[Exercise prompt]:
Repeat exactly, and only, the lines of the entries below from the one with "Given: Open Receiving a GitHub Webhook guide" through the one with "You are a computer-use agent. The image size is (1890, 992).", both ends included.

[Record set]:

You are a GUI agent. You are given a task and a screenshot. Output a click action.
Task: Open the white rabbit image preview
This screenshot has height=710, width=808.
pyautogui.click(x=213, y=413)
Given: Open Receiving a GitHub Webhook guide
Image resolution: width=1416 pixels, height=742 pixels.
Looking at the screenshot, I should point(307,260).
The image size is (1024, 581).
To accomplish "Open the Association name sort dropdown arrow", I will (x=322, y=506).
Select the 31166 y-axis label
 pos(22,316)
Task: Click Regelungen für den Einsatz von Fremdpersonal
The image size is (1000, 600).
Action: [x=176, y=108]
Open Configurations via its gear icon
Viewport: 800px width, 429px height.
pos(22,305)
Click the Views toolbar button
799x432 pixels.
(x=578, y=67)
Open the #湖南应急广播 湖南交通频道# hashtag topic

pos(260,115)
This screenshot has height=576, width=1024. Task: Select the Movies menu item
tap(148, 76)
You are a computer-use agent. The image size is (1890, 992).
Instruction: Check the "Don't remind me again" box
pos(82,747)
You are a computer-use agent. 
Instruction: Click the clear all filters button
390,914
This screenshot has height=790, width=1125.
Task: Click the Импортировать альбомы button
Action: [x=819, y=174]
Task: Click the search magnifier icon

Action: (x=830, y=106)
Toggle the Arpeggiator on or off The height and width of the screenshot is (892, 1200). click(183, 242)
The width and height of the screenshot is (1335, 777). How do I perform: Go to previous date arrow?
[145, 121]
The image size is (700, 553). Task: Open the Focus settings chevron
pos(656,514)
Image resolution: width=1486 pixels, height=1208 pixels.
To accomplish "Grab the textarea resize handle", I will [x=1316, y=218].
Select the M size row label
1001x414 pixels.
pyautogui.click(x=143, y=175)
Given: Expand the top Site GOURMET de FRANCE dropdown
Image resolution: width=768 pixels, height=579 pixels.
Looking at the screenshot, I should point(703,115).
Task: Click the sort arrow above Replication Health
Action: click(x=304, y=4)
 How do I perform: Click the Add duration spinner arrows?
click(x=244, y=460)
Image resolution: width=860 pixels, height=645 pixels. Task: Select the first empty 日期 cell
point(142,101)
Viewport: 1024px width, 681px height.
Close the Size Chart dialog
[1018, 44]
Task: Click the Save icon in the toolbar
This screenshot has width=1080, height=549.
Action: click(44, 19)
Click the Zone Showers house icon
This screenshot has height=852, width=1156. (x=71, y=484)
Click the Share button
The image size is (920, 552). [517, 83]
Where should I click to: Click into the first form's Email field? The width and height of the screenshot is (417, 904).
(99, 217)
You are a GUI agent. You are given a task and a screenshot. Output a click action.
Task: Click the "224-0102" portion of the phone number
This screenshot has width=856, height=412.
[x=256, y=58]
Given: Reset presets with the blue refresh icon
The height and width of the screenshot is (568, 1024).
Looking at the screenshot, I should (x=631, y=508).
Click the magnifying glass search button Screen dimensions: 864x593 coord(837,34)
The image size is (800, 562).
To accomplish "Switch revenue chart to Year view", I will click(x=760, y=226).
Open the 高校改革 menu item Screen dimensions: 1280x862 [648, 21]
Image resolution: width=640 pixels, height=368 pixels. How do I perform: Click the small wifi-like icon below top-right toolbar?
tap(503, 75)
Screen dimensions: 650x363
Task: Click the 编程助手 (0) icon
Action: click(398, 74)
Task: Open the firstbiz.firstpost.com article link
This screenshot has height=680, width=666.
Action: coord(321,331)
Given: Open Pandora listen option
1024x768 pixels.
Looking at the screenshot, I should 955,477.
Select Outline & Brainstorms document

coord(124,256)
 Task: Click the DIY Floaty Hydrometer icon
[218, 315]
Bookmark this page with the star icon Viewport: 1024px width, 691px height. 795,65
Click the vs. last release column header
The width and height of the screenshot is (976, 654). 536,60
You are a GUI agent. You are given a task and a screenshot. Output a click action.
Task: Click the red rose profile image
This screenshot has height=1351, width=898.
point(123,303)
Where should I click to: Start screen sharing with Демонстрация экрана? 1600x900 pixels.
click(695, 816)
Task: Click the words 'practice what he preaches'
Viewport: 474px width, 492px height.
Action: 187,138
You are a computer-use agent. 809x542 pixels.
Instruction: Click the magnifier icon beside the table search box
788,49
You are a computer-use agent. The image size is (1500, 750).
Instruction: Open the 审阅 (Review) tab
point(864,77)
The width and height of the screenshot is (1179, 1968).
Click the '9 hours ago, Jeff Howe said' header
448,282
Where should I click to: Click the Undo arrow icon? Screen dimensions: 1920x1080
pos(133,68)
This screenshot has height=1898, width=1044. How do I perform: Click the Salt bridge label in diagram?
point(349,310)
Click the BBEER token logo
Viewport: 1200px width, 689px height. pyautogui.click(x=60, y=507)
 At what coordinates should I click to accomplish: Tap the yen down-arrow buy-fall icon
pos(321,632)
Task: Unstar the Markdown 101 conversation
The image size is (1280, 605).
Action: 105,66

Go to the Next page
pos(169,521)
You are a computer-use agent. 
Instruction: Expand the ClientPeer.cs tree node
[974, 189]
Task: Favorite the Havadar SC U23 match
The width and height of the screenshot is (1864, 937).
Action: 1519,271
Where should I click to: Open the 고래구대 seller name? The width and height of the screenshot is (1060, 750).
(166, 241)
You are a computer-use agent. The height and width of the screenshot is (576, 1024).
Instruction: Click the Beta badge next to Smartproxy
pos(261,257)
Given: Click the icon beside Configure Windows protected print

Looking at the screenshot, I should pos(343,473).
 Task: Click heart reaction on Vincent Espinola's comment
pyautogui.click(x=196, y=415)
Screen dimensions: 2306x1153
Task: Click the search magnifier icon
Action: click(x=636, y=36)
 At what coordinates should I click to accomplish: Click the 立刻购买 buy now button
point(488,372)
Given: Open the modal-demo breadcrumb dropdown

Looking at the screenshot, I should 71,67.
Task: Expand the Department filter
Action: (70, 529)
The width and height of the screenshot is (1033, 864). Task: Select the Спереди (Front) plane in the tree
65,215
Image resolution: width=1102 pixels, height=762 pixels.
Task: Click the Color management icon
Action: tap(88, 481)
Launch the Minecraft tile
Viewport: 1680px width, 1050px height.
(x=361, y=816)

[Task response]:
Given: Open Receiving a GitHub Webhook guide
Image resolution: width=1416 pixels, height=742 pixels.
Looking at the screenshot, I should point(307,260).
The image size is (1024, 581).
To accomplish "Open the Association name sort dropdown arrow", I will (x=322, y=506).
Select the 31166 y-axis label
 pos(22,316)
Task: Click Regelungen für den Einsatz von Fremdpersonal
The image size is (1000, 600).
Action: [x=176, y=108]
Open Configurations via its gear icon
Viewport: 800px width, 429px height.
pos(22,305)
Click the Views toolbar button
799x432 pixels.
(x=578, y=67)
Open the #湖南应急广播 湖南交通频道# hashtag topic

pos(260,115)
This screenshot has height=576, width=1024. Task: Select the Movies menu item
tap(148, 76)
You are a computer-use agent. The image size is (1890, 992).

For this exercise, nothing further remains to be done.